[TASK DETAILS]: Please identify each line below that contains the word "Expand" and copy those lines out. Match the case exactly.
BEGIN INFORMATION PROVIDED
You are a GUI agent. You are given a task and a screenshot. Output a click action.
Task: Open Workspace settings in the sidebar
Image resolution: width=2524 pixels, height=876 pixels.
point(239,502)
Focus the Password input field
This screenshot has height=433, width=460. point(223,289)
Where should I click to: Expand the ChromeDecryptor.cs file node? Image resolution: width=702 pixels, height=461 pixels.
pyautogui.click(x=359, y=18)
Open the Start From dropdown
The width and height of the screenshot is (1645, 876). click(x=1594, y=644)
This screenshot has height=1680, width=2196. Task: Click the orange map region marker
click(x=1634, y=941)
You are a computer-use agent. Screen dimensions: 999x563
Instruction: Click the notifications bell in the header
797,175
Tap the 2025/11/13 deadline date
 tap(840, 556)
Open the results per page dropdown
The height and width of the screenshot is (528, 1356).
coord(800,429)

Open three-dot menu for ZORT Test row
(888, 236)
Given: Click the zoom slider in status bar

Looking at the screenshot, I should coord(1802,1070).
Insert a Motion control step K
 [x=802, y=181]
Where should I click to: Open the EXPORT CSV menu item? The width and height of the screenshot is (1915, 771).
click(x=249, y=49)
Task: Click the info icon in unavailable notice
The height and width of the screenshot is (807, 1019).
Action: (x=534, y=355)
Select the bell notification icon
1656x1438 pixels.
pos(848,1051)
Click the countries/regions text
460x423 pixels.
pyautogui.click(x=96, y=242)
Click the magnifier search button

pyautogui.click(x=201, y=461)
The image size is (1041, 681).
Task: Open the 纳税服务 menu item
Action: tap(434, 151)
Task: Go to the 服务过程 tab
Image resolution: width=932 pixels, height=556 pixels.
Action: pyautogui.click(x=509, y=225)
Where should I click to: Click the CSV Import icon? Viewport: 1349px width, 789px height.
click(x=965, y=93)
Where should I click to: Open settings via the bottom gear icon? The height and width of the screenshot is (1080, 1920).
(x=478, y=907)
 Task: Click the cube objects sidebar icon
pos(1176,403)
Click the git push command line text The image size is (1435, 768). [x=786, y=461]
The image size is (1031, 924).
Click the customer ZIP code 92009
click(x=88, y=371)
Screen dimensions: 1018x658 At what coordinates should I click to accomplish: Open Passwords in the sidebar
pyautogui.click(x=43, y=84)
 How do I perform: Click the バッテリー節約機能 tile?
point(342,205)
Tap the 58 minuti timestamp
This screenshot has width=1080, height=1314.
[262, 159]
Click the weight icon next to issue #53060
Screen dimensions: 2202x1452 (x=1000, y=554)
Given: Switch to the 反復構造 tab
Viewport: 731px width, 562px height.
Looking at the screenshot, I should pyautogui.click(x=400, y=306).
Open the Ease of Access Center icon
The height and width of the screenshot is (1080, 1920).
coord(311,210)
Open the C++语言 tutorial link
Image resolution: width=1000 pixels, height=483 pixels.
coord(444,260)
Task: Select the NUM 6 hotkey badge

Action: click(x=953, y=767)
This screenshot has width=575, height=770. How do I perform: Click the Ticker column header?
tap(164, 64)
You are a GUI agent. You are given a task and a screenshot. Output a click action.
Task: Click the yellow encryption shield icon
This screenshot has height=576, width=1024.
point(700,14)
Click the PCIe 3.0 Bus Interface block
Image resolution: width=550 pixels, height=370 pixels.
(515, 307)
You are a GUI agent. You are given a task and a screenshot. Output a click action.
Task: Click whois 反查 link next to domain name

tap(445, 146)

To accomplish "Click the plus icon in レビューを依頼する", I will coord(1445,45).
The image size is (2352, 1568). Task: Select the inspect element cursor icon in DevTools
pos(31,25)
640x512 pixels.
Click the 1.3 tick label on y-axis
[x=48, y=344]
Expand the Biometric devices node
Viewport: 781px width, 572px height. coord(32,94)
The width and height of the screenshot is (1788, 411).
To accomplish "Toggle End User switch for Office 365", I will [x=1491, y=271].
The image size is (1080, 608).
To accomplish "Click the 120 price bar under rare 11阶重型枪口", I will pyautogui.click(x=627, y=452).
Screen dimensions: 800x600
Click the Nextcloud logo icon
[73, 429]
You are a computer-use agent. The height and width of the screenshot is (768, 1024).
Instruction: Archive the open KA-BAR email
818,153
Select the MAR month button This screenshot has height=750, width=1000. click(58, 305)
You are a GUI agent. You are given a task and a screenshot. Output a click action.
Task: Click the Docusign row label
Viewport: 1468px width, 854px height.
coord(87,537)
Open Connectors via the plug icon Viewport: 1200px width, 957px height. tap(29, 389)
END INFORMATION PROVIDED
[CORRECT OUTPUT]:
Where should I click to: Expand the ChromeDecryptor.cs file node? Image resolution: width=702 pixels, height=461 pixels.
Expand the Biometric devices node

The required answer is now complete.